C'est avec un vieux véhicule impropre et dangereux qu'Abdel, conducteur de taxi, transporte ses clients à longueur de journée à Yaoundé. Cette vieille guimbarde, malgré ses défaillances techniques, dispose curieusement d'une vignette attestant qu'elle a subi avec succès un contrôle de visite technique.
« C'est un ami à mon patron qui le lui a délivré parce que cette voiture n'a jamais été envoyée dans un centre de contrôle. Pas à ma connaissance », confie notre interlocuteur. Sur nos routes, de tels engins dangereux sont légion et c'est à se demander à quoi servent tous les centres de contrôle de visite techniques qui se multiplient à travers le pays.
Cette situation s'explique par la complaisance des agents des brigades de contrôles qui laissent circuler des voitures qui, à vue d'œil, sont en mauvais état. A cela s'ajoute le fait que de nombreux promoteurs de centres de contrôle technique qui doivent parfois rembourser des crédits bancaires se préoccupent davantage du retour de leur investissement. Dans ce contexte, la sécurité des usagers de la route n'est pas toujours leur premier souci.

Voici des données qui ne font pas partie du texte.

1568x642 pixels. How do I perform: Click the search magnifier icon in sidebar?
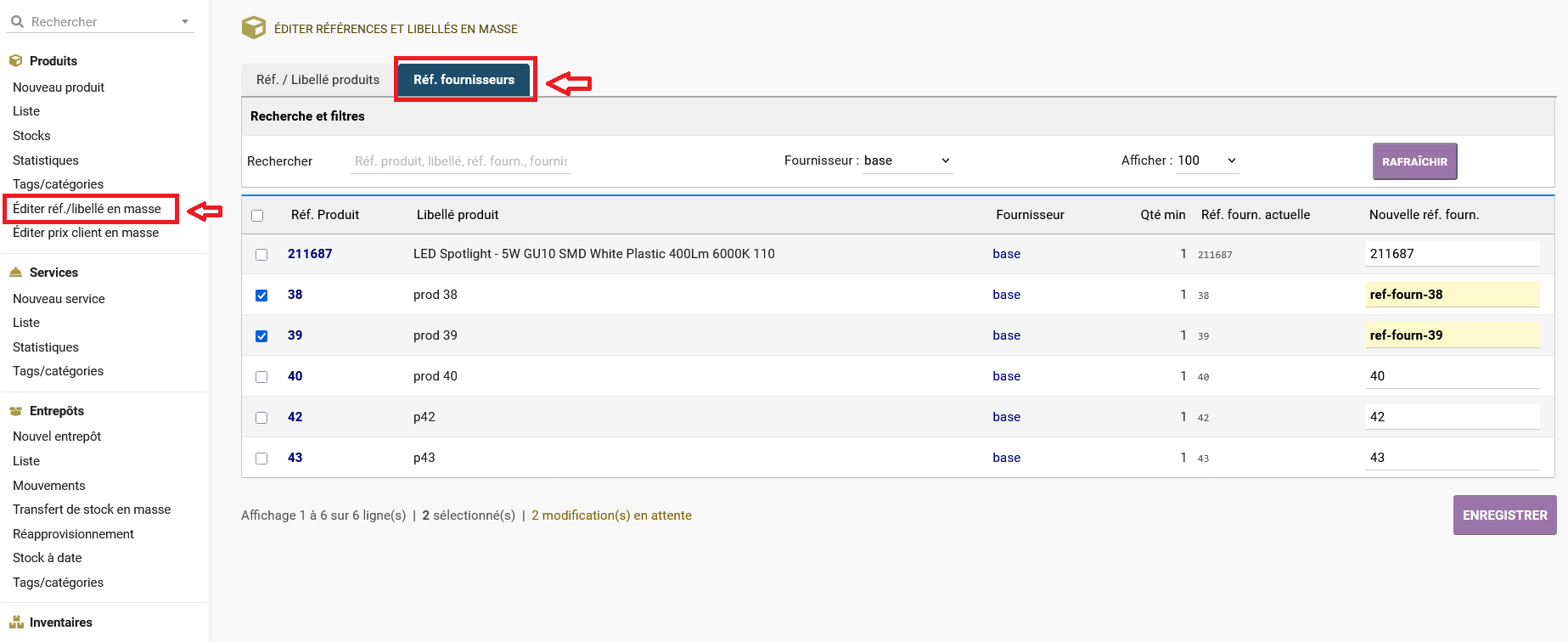pos(17,22)
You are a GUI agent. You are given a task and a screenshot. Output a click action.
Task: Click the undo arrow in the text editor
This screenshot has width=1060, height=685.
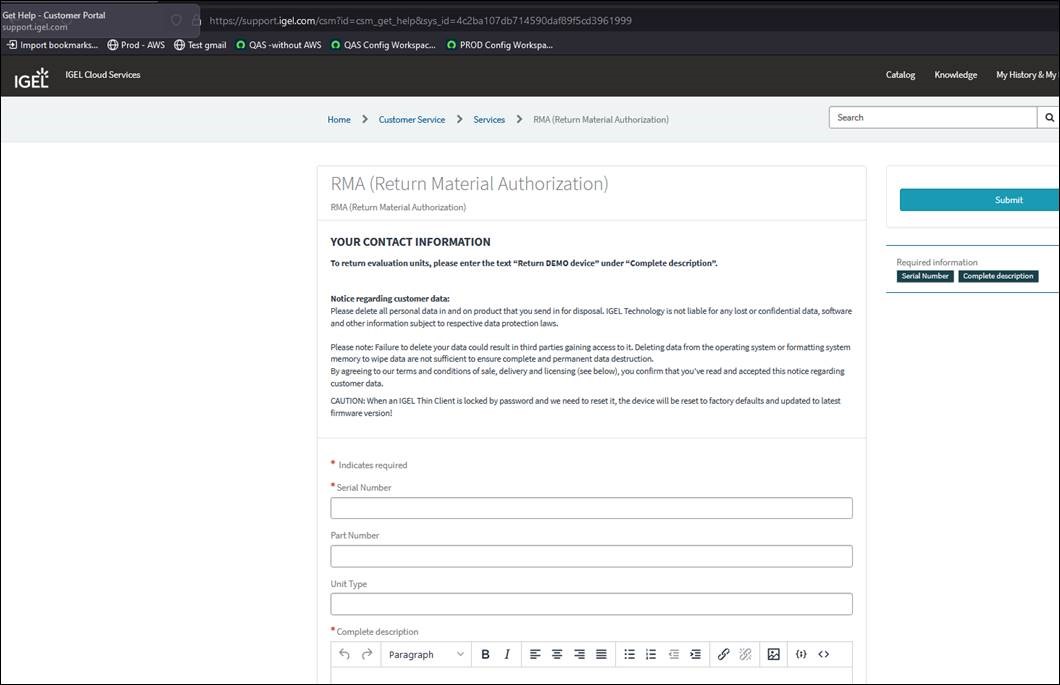[344, 654]
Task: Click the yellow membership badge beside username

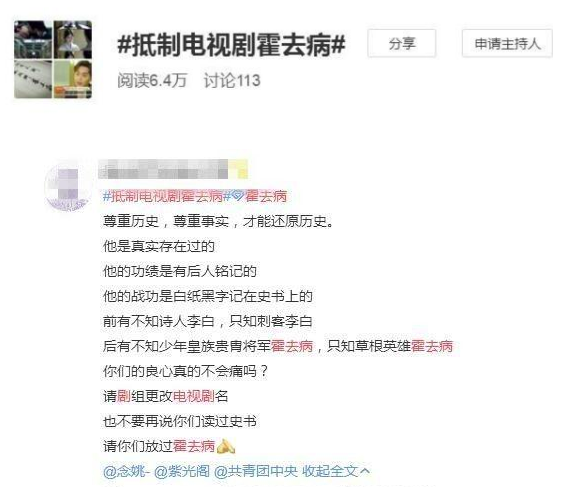Action: 238,170
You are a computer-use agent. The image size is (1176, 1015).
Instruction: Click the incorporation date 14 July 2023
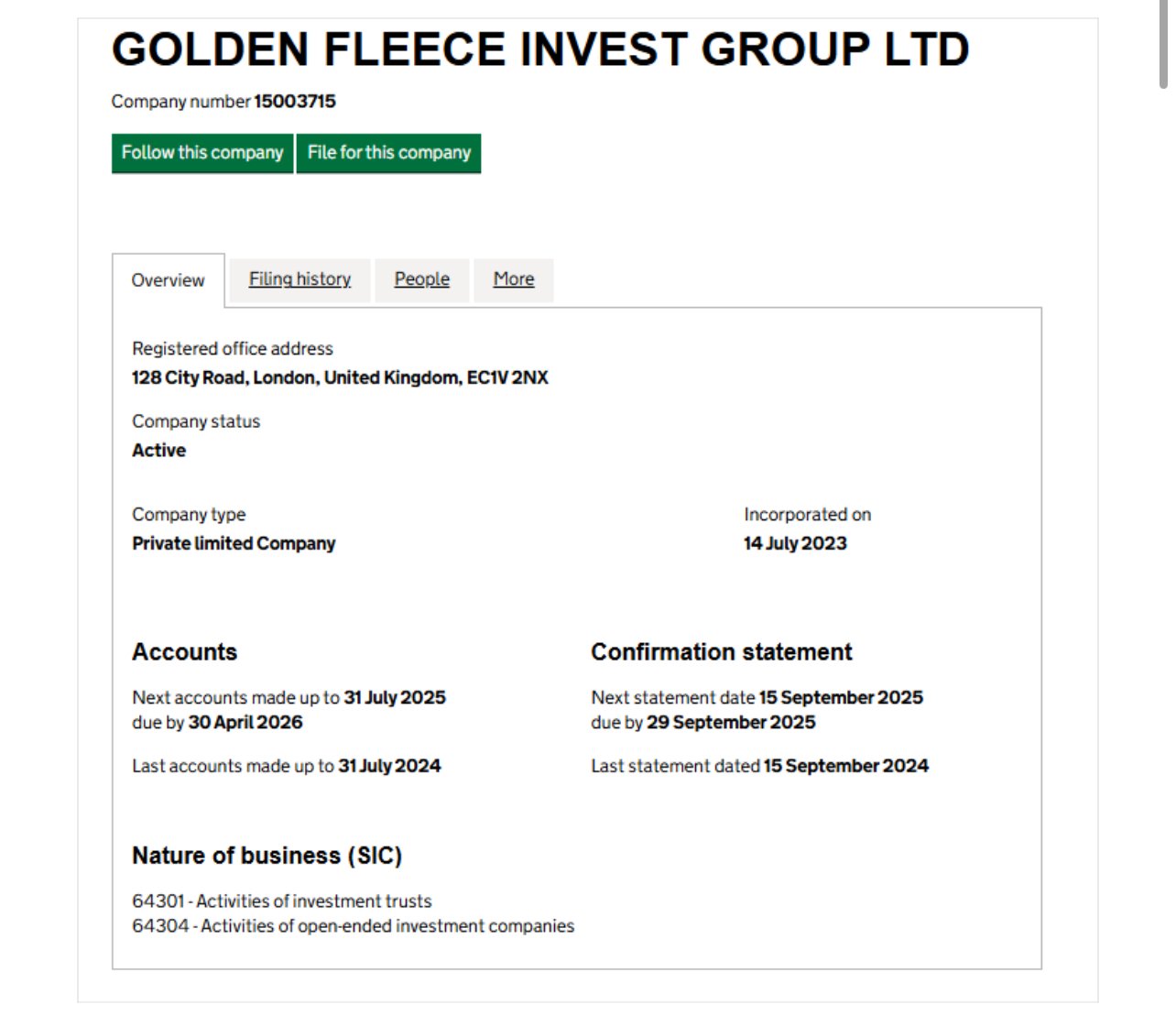795,543
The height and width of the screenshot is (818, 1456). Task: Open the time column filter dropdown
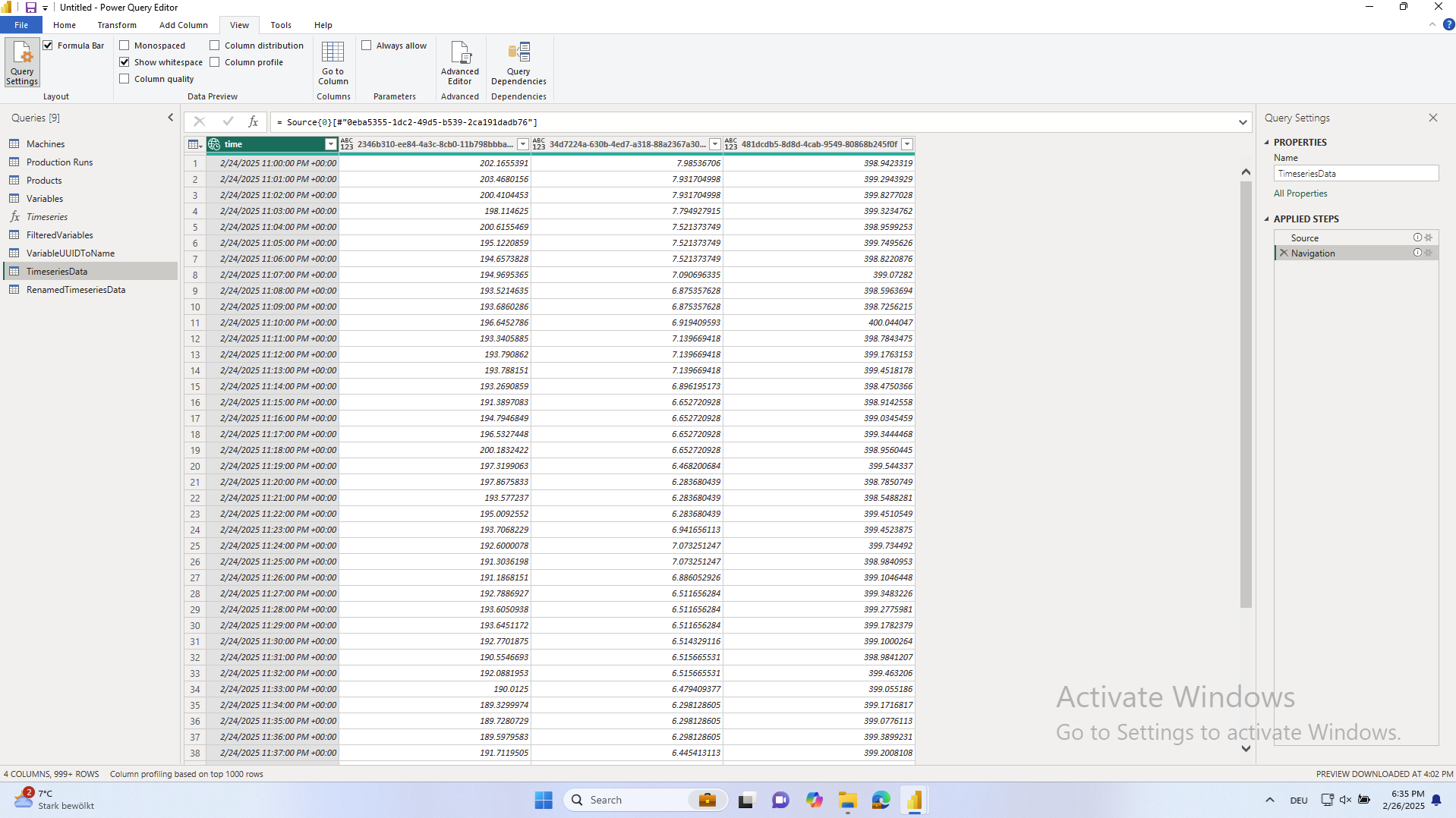point(330,144)
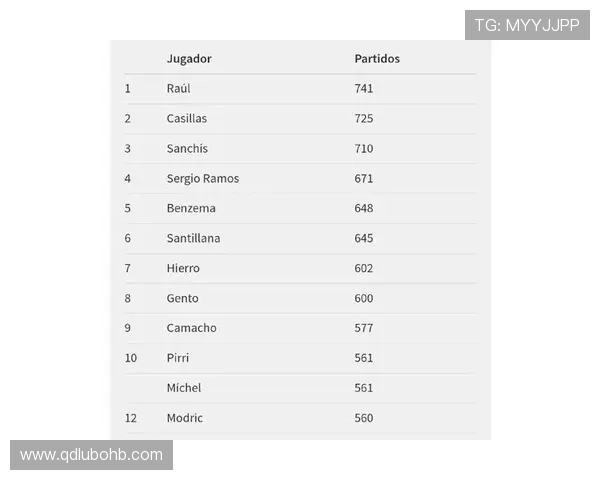Screen dimensions: 600x480
Task: Click on Hierro's name
Action: (183, 268)
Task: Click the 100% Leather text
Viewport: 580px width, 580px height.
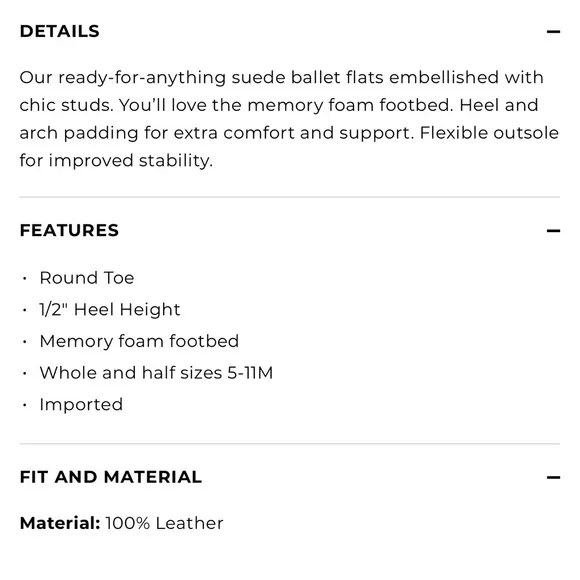Action: [x=164, y=523]
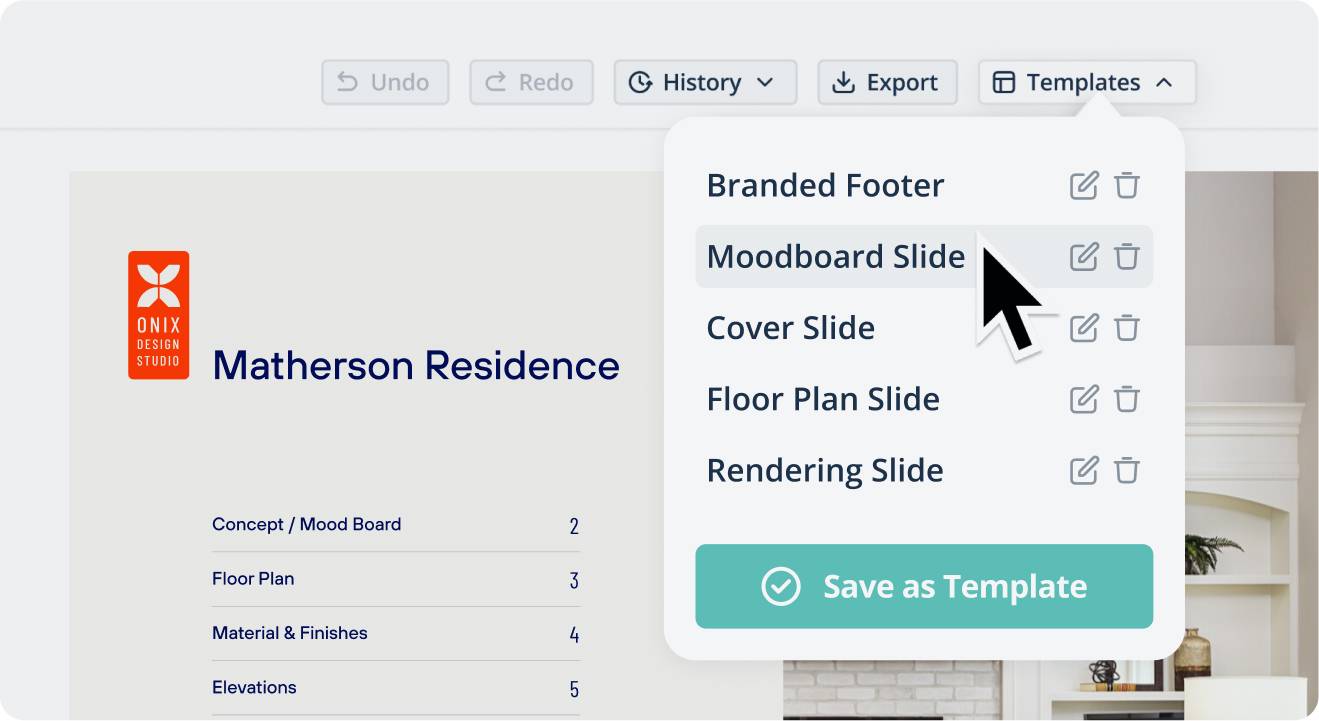The image size is (1319, 721).
Task: Edit the Cover Slide template
Action: 1084,328
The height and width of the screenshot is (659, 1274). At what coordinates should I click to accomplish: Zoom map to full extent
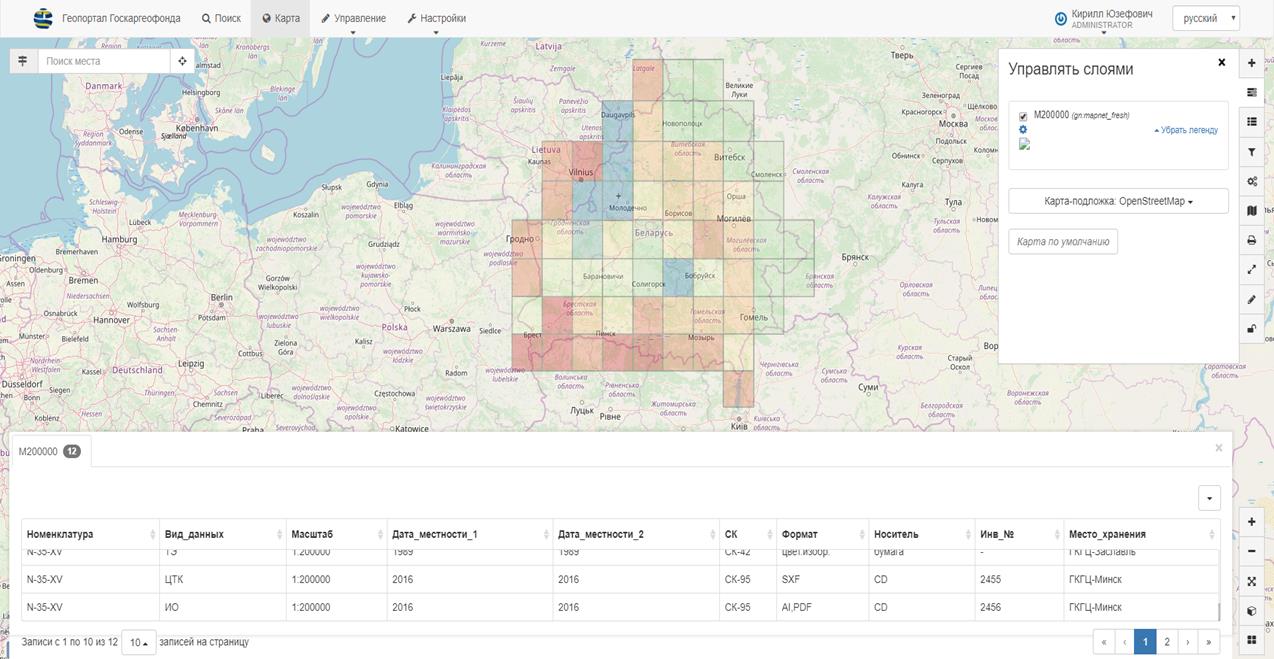1251,581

C'est pour cette raison que des vignettes authentiques sont régulièrement délivrées à des voitures qui devraient au préalable aller dans un garage faire remplacer les pièces défectueuses. Mais, mus par l'appât du gain, de nombreux responsables des Centres de contrôles ferment les yeux sur ces manquements, conscients qu'ils évoluent dans un environnement concurrentiel.
On comprend dès lors pourquoi le ministre des Transports (MINT), Edgard Alain Mebe Ngo'o déclare que 25 à 30 % des accidents de la route sont causés par l'état physique des véhicules. « Nous avons des véhicules qui ont un système de freinage approximatif, avec de vieux amortisseurs qui mettent à mal le confort des passagers. Et c'est en cas d'accident qu'on se rend compte de la gravité de la situation. Il faudrait que l'impunité cesse », s'indigne Paul Awona, usager de la route.
Pour remédier à la situation, le ministre des Transports (MINT) a inauguré vendredi dernier à Yaoundé, un nouveau Centre de contrôle de visite technique avec géolocalisation et prises de vues. Prêchant par l'exemple, il a soumis son véhicule au contrôle de visite technique.
« Je viens de recevoir mon procès-verbal qui stipule qu'il est en bon état même s'il est âgé de 14 ans. Je souhaite que tous nos compatriotes aient ce reflexe », a déclaré Edgard Alain Mebe Ngo'o. D'après le ministre, ce Centre pilote va permettre de lutter contre l'irresponsabilité, le manque de professionnalisme et la complaisance. « Nos équipements ont été fabriqués à la commande et sont neufs.
C'est un système qui atteste de l'effectivité du contrôle de tout véhicule avec les photos à l'appui sous toutes les vues. Il va faciliter la tâche aux forces de maintien de l'ordre dans le cadre de leur contrôle », a expliqué Jocelyn Ngae Nkenime, le promoteur du Centre. L'ambition du MINT est d'étendre ce système aux autres Centres de contrôle. « Je viens d'autoriser mes services compétents à expérimenter un système de géolocalisation et de visualisation en temps réel de passage effectif de véhicules dans les Centres de contrôle technique.
Et le cas échéant, me faire connaître tous les cas de mauvaises pratiques qui feront l'objet de sanctions exemplaires. Un tel système innove dans la rigueur des contrôles effectués. C'est un Centre pilote pour la nouvelle génération des Centres de contrôle technique appelée à être généralisée », explique le MINT.